The Robot Spoke—And Sounded Smarter Than Ever (Part 3) – An Article by Dr. Patrice Caire

This is the third of the five-part series “The Robot Spoke” written by Dr. Patrice Caire, AI & Social Robotics Consulting Scientist.

In the two previous articles in this series, we discovered how machines learned to listen, learned to see, and even learned to speak (a bit). Progress was being made on all fronts—from greater computing power, to better data-processing, to fancier algorithms. But fluidly conversing with humans was still a pipe dream. That would soon evolve: the 2010s would prove to be a gamechanger.

Machines Play Games (and Not Just Chess)

In the history of computer science, you’ll find a lot of experimenters trying to get a lot of machines to play a lot of games. For example, remember Kasparov v. Deep Blue—IBM’s chess-playing “robot” of the 1990s? Spoiler alert: the computer won, but it couldn’t brag about its friends, because—no words.

The two (human) “Jeopardy!” world champions, Ken Jennings and Brad Rutter, compete with IBM’s Watson computer (middle), in 2011. 
Photo: AP/Jeopardy Productions, Inc., Carol Kaelson

In the annals of games, chess is one thing (e.g., a board game), but TV quiz show (e.g., a verbal question-and-answer game) another. Until 2011, no one in the history of AI and machine learning had ever had the guts to let a computer compete on Jeopardy! Most experts thought that the live face-off was far too difficult for any computer system to tackle. Think about it: Jeopardy! requires contestants to listen to a statement and guess the question that prompted that statement. Contestants have mere nanoseconds in which to think of answers—and hit their buzzers. Succeeding at Jeopardy! hinges on understanding subtle meanings, riddles, and witticisms, to name just a few “human” abilities. All of this hinges on being able to make inferences, which is pretty much a human forte—not a machine’s. For example, asking a machine to laugh at your latest knock-knock joke will almost certainly produce an epic fail.
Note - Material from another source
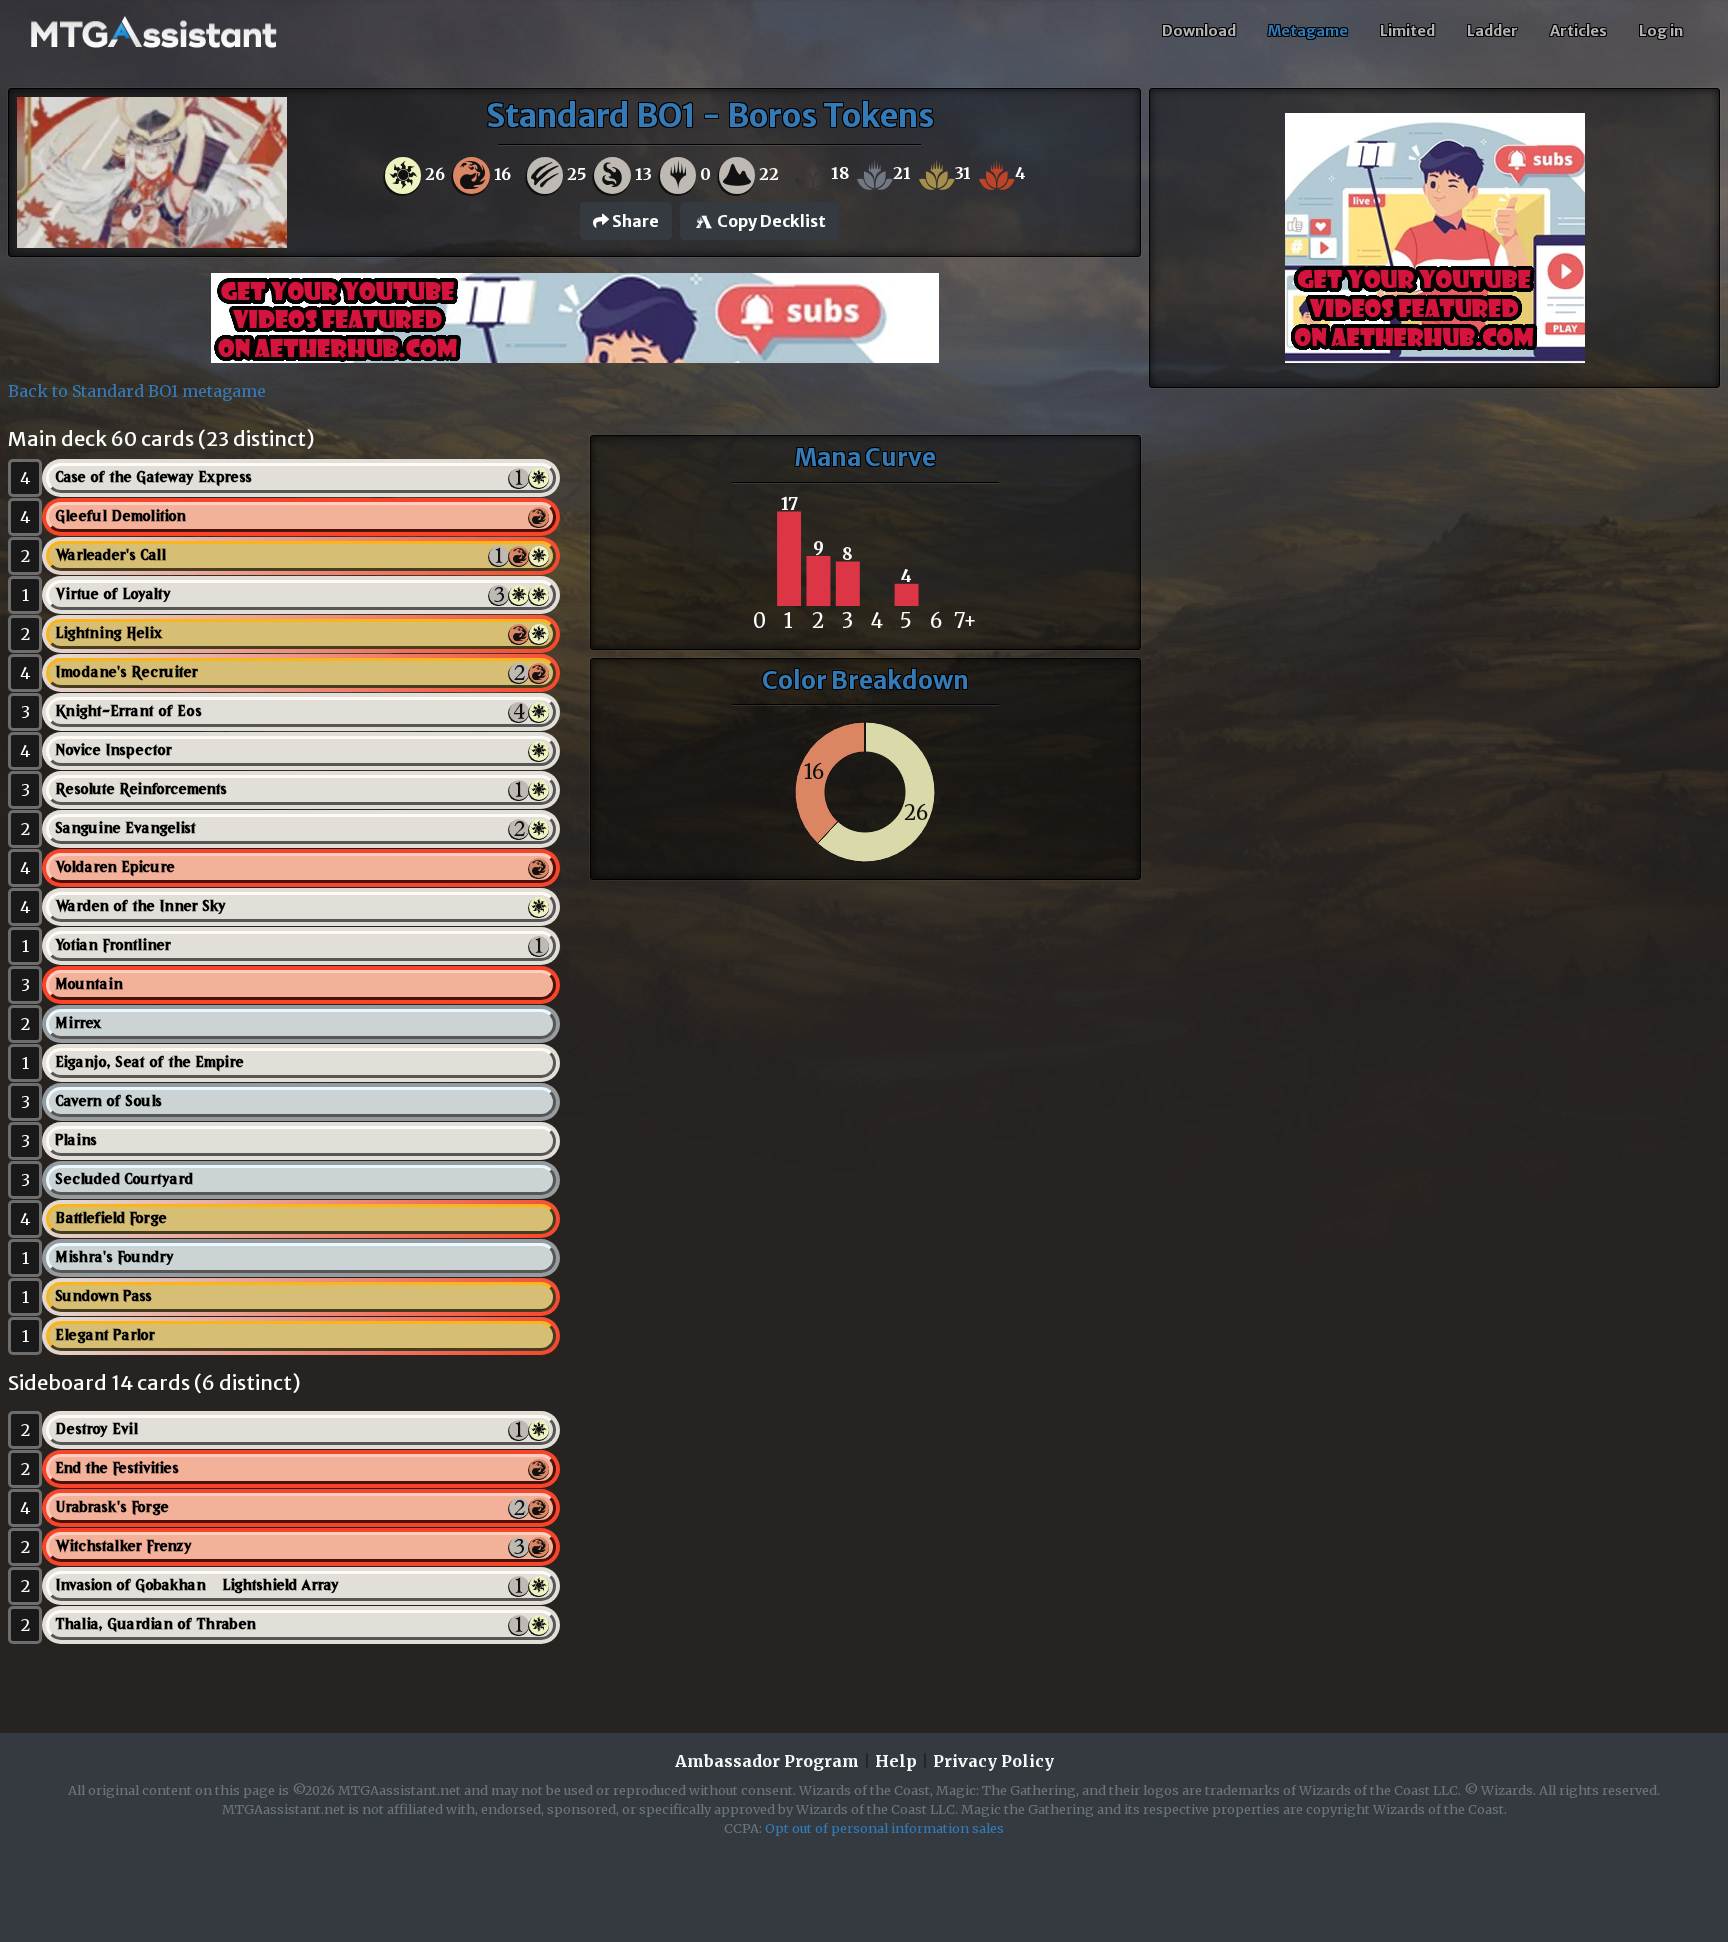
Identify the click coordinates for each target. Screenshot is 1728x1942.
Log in (1661, 31)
In 2011, however, Dr. David Ferrucci, then chief scientist at IBM’s research lab, was ready to help in meeting the Jeopardy! challenge. His contestant was a clever machine, code-named Watson. A highly advanced question-answering system, Watson was IBM’s best bet for hitting the speech-recognition jackpot. It had taken five years of training to prepare Watson. And on February 15, 2011, in the match “pitting human brains against computer bytes,” the super-computer triumphed: by the end of the 30-minute battle, the BBC had crowned Watson the “Jeopardy! King.”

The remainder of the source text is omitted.